Oct. 2-Santa Monica Mountains Conservancy Executive Director Joe Edmiston calls foul upon learning that Shane Parker of the city’s Environmental Review Board was hired in August as a consultant by the attorney of the Ramirez Canyon property owners to review the Conservancy’s parks enhancement proposal shortly after making comments on the document for the city.

“If this was a state issue, the attorney general would be all over this guy’s ass,” Edmiston says.

Oct. 3-A second hearing on a proposed liquefied natural gas facility takes place on the proposal to transform an abandoned oil platform about 35 miles from Malibu into an LNG port.

The hearing attracts many of the same people who opposed BHP Billiton’s project, including Malibu city officials. Some people at the meeting say the project will bring much-needed jobs to the Oxnard area.

Oct. 8-After a little more than two years on the job, Planning Manager C.J. Amstrup announces he will be stepping down at the end of the week to take a job with the city of Anaheim. Longtime Senior Planner Stacey Rice is named interim planning manager.

Oct. 8 -Mayor Jeff Jennings accuses three of his colleagues of not being forthcoming on why they are opposed to a proposal that has been endorsed by the planning staff for a 9,000-square-foot home presented to them by Norm Haynie. Jennings compares the situation to a time during the city’s infancy when, he says, projects were approved and disapproved based on friendships. The comment enrages Councilmember Ken Kearsley. “To imply that we are doing this as a favor to friends is beneath contempt… That is absolutely not the truth,” Kearsley says.

Oct. 9-After hearing from nearly 70 speakers in opposition to the project, the Planning Commission votes unanimously to endorse the Santa Monica Mountains Conservancy’s parks enhancement plan. The proposal has been modified with overnight camping reduced to 26 sites, including just two at Ramirez Canyon for disabled visitors.
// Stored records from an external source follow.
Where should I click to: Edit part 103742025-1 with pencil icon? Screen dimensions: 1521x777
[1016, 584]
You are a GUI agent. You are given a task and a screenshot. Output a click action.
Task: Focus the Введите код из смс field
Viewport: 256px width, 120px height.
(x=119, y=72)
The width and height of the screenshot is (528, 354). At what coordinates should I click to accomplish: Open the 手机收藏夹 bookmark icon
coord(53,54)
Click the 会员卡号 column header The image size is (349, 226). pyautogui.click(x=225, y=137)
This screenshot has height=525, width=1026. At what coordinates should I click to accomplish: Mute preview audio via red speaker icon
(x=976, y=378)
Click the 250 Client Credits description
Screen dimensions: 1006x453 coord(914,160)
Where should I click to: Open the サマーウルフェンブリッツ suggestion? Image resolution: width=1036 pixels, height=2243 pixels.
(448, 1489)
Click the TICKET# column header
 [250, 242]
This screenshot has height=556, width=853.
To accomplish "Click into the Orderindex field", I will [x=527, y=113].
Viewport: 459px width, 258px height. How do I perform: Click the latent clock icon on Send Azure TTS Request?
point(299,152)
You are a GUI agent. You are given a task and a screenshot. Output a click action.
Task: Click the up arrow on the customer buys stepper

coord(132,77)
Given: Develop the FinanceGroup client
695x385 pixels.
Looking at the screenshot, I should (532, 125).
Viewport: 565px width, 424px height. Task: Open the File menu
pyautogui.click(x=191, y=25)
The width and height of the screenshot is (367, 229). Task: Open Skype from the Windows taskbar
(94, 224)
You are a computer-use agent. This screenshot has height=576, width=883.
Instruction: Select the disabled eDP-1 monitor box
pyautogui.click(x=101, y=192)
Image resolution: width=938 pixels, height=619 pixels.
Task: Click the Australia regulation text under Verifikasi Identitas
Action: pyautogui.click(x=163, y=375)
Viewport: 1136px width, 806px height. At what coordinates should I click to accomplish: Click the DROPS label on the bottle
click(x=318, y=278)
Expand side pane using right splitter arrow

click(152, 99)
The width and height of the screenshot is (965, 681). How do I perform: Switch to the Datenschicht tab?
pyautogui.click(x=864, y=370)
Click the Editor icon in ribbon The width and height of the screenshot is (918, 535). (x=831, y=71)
Oct. 15-The newly formed Coalition for an Excellent Samohi Campus lobbies the Measure BB Advisory Committee to increase the amount of money given to Santa Monica High, and to decrease Malibu High School’s amount from $27.5 million to $13.5 million, and that $38 million should be left undesignated until further review can be done. The BB Committee accepts this recommendation, and forwards it to the Board of Education, which approves the recommendation three days later.

Many Malibu High parents are outraged by what they consider “an 11th hour recommendation.”

Oct. 21-23-Santa Ana winds traveling up to 80 mph, temperatures in excess of 90 degrees and single digit humidity levels combine to create Malibu’s worst fire since 1993 after a power line goes down on Malibu Canyon Road shortly after 5 a.m. (It is still unknown if the downed line was the cause of the fire.)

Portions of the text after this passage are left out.